The present paper carries out an evaluation on five different MT outputs on the basis of post-editing procedures. In other words, each MT output is assessed against the same post-edited version, and the closest MT output to the post-edited version with regard to the use of the same lexicon and word order will achieve the lowest score. The lower the score of the MT output is, the higher quality it has. The MT systems involved in the study are considered amongst the most commonly used MT systems, particularly in the translation from and into Arabic. These are: Google Translate, hereafter (C1), PROMT.One, hereafter (C2), SYSTRAN Translate, hereafter (C3), Microsoft Bing, hereafter (C4), and Translate.com, hereafter (C5). The text used in the present study represents two legal articles: Article 17 and Article 108 taken from the Saudi Commercial law (Law of the Commercial Court) (1931). The choice for this particular sample has randomly been made. The metric used for evaluating the MT outputs in question is HTER, which is considered one of the most commonly used metrics in recent literature for the purpose of evaluating MT outputs with the use of post-editing procedures. It is a mixture of both human evaluation and automatic evaluation in the sense that it uses the metric of the latter, i.e. TER, while it is based on human post-editing.

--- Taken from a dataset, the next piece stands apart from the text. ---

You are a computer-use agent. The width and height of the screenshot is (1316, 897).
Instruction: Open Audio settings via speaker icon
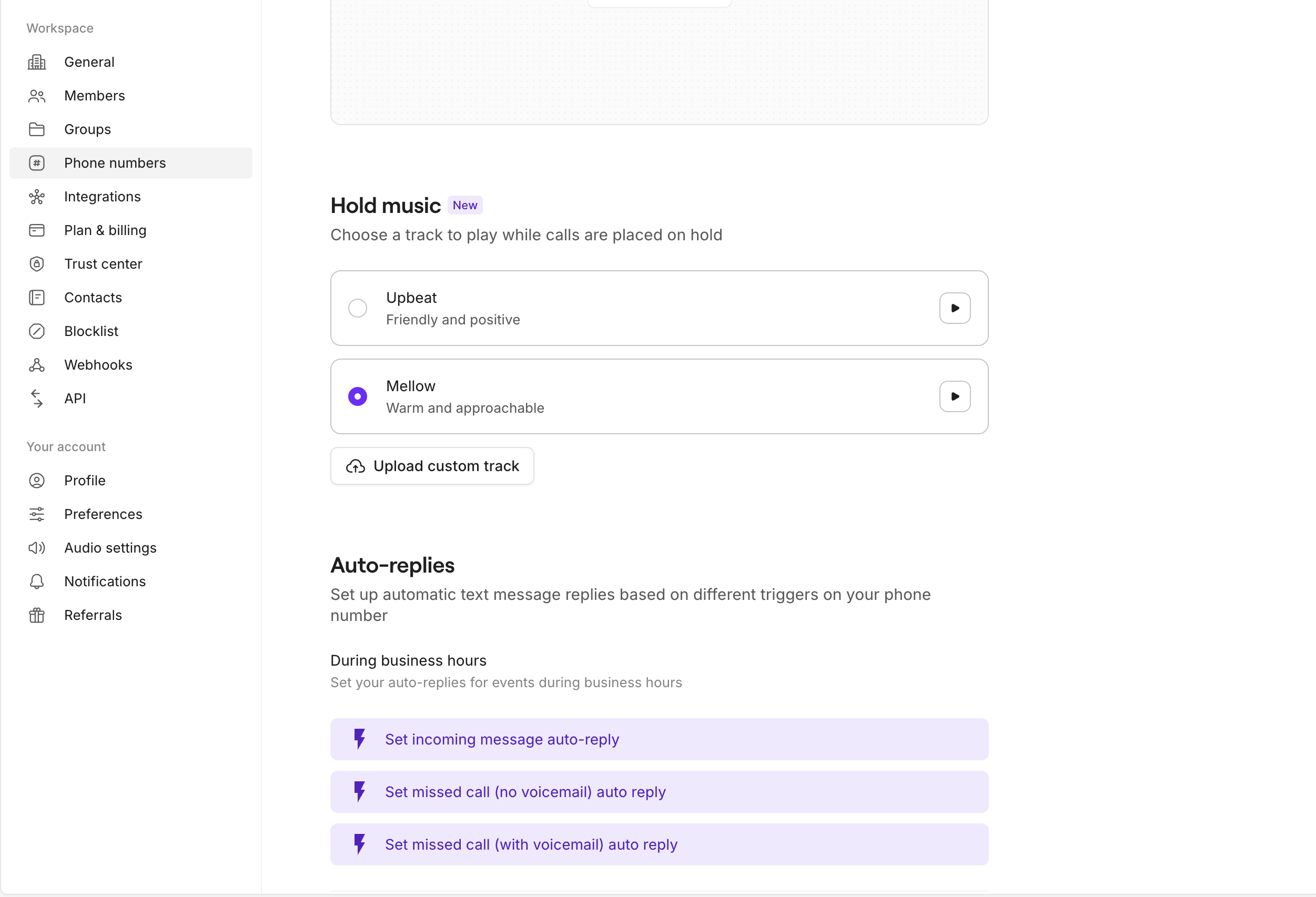[x=37, y=548]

Errors made by each MT system will be classified into different categories of error typology. The categories particular to error typology drawn on in the present paper will be those suggested by Moorkens (2018) for the purpose of a practical in-class translation evaluation exercise. Such categories include word order errors (incorrect word order at phrase or word level), mistranslations (incorrectly translated word, wrong gender, number or case), omissions (words from the source text have been omitted from the target text) and additions (words not in the source text have been added in the target text). Such categories are met by the Levenshtein distance with its operations or editing steps as proposed by Koehn (2010), which will be used in the present paper. Each operation or editing step suits a particular category. Such distance, which is used by WER, which serves as the basis of TER, computes the difference between word sequences in the candidate and reference translations. Likewise, such distance, in the case of using HTER, which will be adopted in the current research, computes the difference between word sequences in the candidate and post-edited version. The category of word order errors fits shift operation, whilst that of mistranslations is in line with substitutions. The category of omissions suits deletions, whereas that of additions goes hand in hand with insertions. The results of HTER metric evaluation will then be analysed to ascertain as to whether or not the MT outputs of high quality always produce acceptable Arabic–English legal translation.

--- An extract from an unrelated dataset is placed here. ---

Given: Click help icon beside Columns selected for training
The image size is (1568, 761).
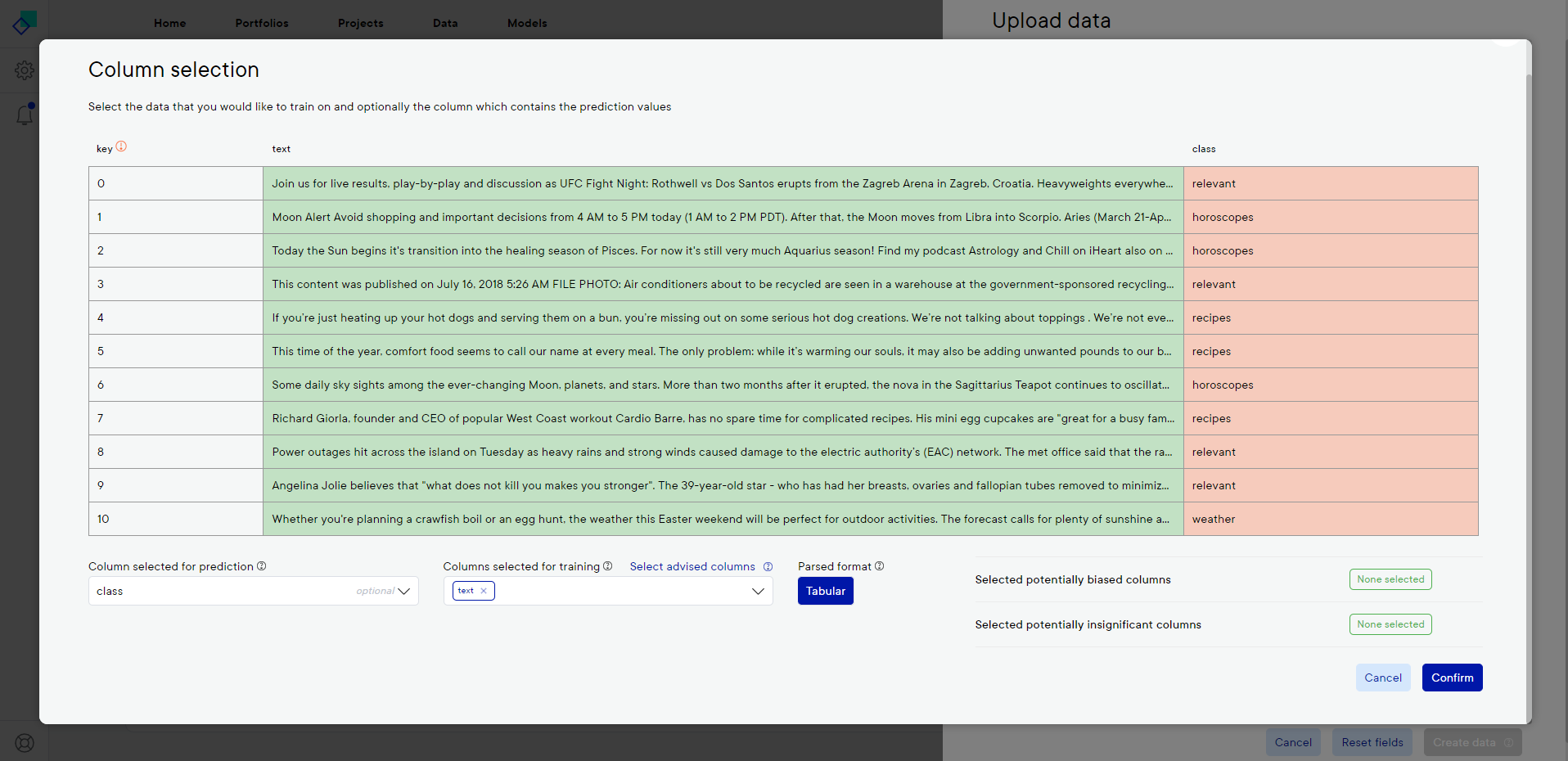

The paper in question makes use of 14 tables; seven of which deal with the output quality of the five MT systems concerned in rendering Article 17 of the Saudi Commercial Law into English, whilst the other seven address the output quality of the same MT systems in translating Article 108 of the same law into English. Both Tables 1, 8 present the source texts of Article 17 and Article 108 respectively, the English translation of the MT systems concerned as well as the post-edited versions. Tables 2–6 show the operations required for the transformation of the five MT systems into the post-edited version respectively with regard to the rendition of Article 17 into English. Likewise, Tables 9–13 present the operations needed for the transformation of the same MT systems into the post-edited version respectively concerning the translation of Article 108 into English. Both Tables 7, 14 demonstrate HTER scores for each MT system with regard to the rendition of both Article 17 and Article 108 respectively. The equation specific to HTER metric is illustrated in Section 3.3 above.

Table 1

Table 1. Source text of Article 17 of Saudi Commercial Law, the English translation of 5 machine translation systems and the post-edited version.

Table 2

Table 2. Operations required for the transformation of candidate 1 into the post-edited version.

Table 3

Table 3. Operations required for the transformation of candidate 2 into the post-edited version.

Table 4

Table 4. Operations required for the transformation of candidate 3 into the post-edited version.

Table 5

Table 5. Operations required for the transformation of candidate 4 into the post-edited version.

Table 6

Table 6. Operations required for the transformation of candidate 5 into the post-edited version.

Table 7

Table 7. Human translation edit rate scores for each candidate translation.

Table 8

Table 8. Source text of Article 108 of Saudi Commercial Law, the English translation of 5 machine translation systems and the post-edited version.

Table 9

Table 9. Operations required for the transformation of candidate 1 into the post-edited version.

Table 10

Table 10. Operations required for the transformation of candidate 2 into the post-edited version.

Table 11

Table 11. Operations required for the transformation of candidate 3 into the post-edited version.

Table 12

Table 12. Operations required for the transformation of candidate 4 into the post-edited version.

Table 13

Table 13. Operations required for the transformation of candidate 5 into the post-edited version.

Table 14

Table 14. Human translation edit rate scores for each candidate translation.

5 Discussion

As shown in Table 1, which demonstrates the ST of Article 17 of the Saudi Commercial Law, the outputs of C1, C2, C3, C4, C5, and the PE version, it is evident that both C4 and C5 have achieved the lowest score 25% in accordance with HTER metric, as presented in Table 7, which means that their output qualities are the highest of the five MT systems in translating this particular article into English with regard to matching them with the PE version in both the use of lexicon and word order. This is followed by C2 and C3, which have both achieved 50%, followed by C1, which has achieved 67%, as presented in Table 7. C4 and C5, which are surprisingly identical, have verbatim followed the PE version with the exception of two additions and one substitution. Such additions are typified by the two words; the connective and the definite article: “and, the” whose presence does not affect the intended legal meaning of the article concerned. Similarly, the use of the preposition: “between” by both C4 and C5 instead of the preposition: “among” employed by the PE version has no bearing on the appropriate legal meaning of the article in question. Given that the PE version is a literal rendition of the ST with the exception of the Arabic relative clause: “الذي وقع الاتفاق عليه,” which has been transferred into English with the use of the contact passive clause: “agreed upon,” C4 and C5 are considered to have literally adhered to the ST. Such adherence to literalism has been useful as the intended legal meaning of this article is the literal one. Moreover, literalism, i.e. faithfulness to the ST is unequivocally recommended in legal translation to preserve the letter of the law (Šarčević, 1997; Wolff, 2011; Alwazna, 2016a). Based on the foregoing, it seems evident that the translations produced by both C4 and C5 of the article concerned are acceptable.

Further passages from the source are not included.